Ahora, Taveras Difo debe decidir el "cómo" quiere ser recordado: como el técnico que supo rectificar, o como el político que fue fulminado políticamente por su propia incapacidad de obedecer la ley.
EN PERSPECTIVA
Accionar Político.- La sentencia del Tribunal Superior Administrativo (TSA) que ordena al Organismo Dominicano de Acreditación (ODAC) indemnizar al periodista Marcos Dominici ha pasado de ser un conflicto administrativo, y se ha convertido en una prueba de fuego para la supervivencia política de su director ejecutivo, Ángel David Taveras Difo.
La decisión del TSA es demoledora porque no admite interpretaciones creativas. El Tribunal ha determinado que la desvinculación de Dominici fue un acto arbitrario que violó los principios más elementales del derecho laboral público.
Para Taveras Difo, persistir en la negativa de pago es un desacato institucional que lo coloca en una posición de vulnerabilidad absoluta frente a la Ley de Función Pública y la propia Constitución de la República.
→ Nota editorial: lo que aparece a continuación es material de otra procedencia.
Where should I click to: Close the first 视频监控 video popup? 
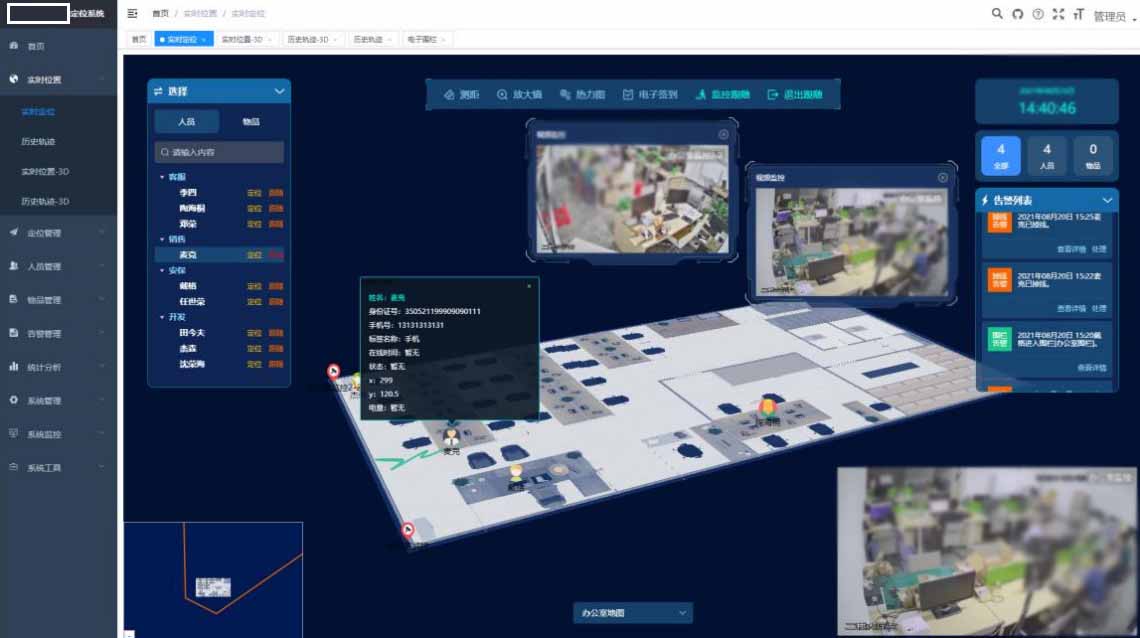pos(723,134)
Taveras Difo debe despertar a la realidad del 2026: el "Gobierno del Cambio" ha demostrado que no tiene amigos cuando se trata de proteger la imagen presidencial de transparencia.
Al retener el pago de una sentencia definitiva, el director del ODAC se está convirtiendo en un pasivo político, "desechable" para Luis Abinader.
En un gobierno que se juega su legado en el respeto a la independencia de poderes, un funcionario que ignora una sentencia judicial es un clavo en el zapato que más temprano que tarde, el Palacio Nacional no dudará en extraer.
La lógica del Poder es implacable
Taveras Difo tiene hoy la oportunidad de cerrar este capítulo con la dignidad de quien reconoce un error institucional y lo subsana. Si elige el camino de la dilación, está empujando a que la solución llegue por la vía de un Decreto.
Un plumazo presidencial que lo destierre de la administración pública no solo terminaría con su gestión en el ODAC, sino que lo marcaría permanentemente como el funcionario cuya soberbia obligó al Ejecutivo a intervenir para salvar la institucionalidad.
Pagar es la única ruta
La cuenta regresiva ha comenzado. Pagar la indemnización a Marcos Dominici hoy, es un acto de gestión inteligente; esperar a que el escándalo escale a los medios de comunicación y a los gremios de la prensa es una negligencia suicida.
La sentencia del TSA ya dictó el "qué"; ahora, Taveras Difo debe decidir el "cómo" quiere ser recordado: como el técnico que supo rectificar, o como el político que fue fulminado políticamente por su propia incapacidad de obedecer la ley.